Rosemary, thyme and other spices appear to be potent insect-fighters and could offer a new form of organic pest control. ©
The next generation of pesticides might smell as sweet as rosemary, cinnamon and thyme.
These spices, among others, are proving to be potent insect-fighters that are gentle on the environment and safe for humans, said entomologist Murray Isman, of the University of British Columbia, Vancouver.
The concept is not new: For centuries, people have been using oil extracts from pungent plants to protect their food. Now, scientists are finally figuring out how these essential oils get their pest-battling powers and how people might better harness them.
"There was some magic in how nature has gone about doing this," Isman said. "Our research is trying to figure out which essential oils work best for which applications."
Spice plants get their strong odors from their chemical structure: They consist of small molecules that evaporate easily. Oil extracts from these plants are commonly used to flavor foods and add fragrance to shampoos, candles and other products.
Their chemical structure also allows spice extracts to easily penetrate cell membranes in places like the brains of bugs. In recent years, scientists have identified two types of messenger molecules in insect brains that essential oils tamper with.
By blocking or over-stimulating these molecules or their receptors, essential oils cause insects to become hyper or fly away. At high enough doses, Isman said, some oils can even fry an insect's nervous system.
People, pets and other animals don't have the same messenger molecules in their brains, making extracts that harm insects safe for us. Scientists are now eyeing these brain processes as targets for synthetic pesticides.
"Some of these essential oils have really outstanding repellency," said Joel Coats, an entomologist and toxicologist at Iowa State University in Ames. "If we can understand how they work at a biochemical level, we may be able to use them more readily, and that's a really important step right now."
Isman has spent a lot of time dissecting the mysteries of rosemary, which is a particularly powerful neurotoxin for many insects. Previous work has shown that rosemary oil contains some 80 or 90 chemicals, 10 of which make up more than 90 percent of what's in there.

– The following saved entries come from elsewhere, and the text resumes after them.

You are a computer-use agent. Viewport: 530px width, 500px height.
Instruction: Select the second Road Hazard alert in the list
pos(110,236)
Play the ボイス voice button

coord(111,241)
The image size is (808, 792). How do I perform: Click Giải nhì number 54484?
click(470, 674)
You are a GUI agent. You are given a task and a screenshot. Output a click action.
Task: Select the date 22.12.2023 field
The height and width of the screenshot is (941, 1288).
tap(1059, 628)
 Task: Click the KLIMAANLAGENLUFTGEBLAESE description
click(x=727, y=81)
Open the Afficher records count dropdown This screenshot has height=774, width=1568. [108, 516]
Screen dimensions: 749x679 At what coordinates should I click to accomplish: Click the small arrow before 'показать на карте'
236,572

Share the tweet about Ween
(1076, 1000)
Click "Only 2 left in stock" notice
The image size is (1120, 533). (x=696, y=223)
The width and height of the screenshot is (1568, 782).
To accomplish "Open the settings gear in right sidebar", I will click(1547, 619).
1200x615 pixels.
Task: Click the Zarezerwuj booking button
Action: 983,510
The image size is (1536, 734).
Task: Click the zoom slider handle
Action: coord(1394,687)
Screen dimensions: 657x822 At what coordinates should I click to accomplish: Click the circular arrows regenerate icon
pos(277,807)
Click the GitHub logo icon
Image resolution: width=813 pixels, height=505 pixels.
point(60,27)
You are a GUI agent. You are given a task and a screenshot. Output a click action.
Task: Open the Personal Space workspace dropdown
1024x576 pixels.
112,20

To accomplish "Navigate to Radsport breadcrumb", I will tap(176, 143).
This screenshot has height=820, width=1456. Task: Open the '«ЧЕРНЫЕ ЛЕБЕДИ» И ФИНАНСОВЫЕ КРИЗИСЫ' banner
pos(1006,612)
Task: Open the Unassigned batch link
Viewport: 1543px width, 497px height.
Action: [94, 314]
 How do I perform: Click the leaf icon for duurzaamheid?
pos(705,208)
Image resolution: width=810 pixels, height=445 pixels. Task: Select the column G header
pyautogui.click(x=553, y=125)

Isman and colleagues tested the toxic effects of each of those top 10 by creating artificial oil extracts that contained the other nine, then applying each mixture to spider mites. The researchers were able finger three chemicals that were most potent, three or four that had small effects, and three or four that didn't seem to do much to the mites at all.
When the scientists tested a mixture of just the top three chemicals, though, the result was only 30 percent as toxic as real rosemary oil.
"There is some internal magic to that mixture of compounds that defies trying to tease them apart," he said. "There is some benefit to using the natural mixtures as they come out of the plant."
Over time, insects also appear unable to develop tolerance to the synergy involved in nature's complex combinations of chemicals, even though they become rapidly resistant to conventional pesticides.
There are already insect repellants on the market that contain rosemary, peppermint, cinnamon, thyme and other odiferous oils, but scientists still can't predict which extracts will work on which insects. Even closely related insects respond differently to the same extracts.
To know for sure what will work best in any given situation, scientists might have to test each type of extract on each type of insect. Coats is also working with computer software that predicts which extracts will be most potent based on their chemical structures.
As experiments continue, data already show that mixing essential oils with conventional pesticides allow farmers to use half as much of the conventional stuff while still getting the same results.
For the organically-minded, the future of pest control keeps smelling better and better.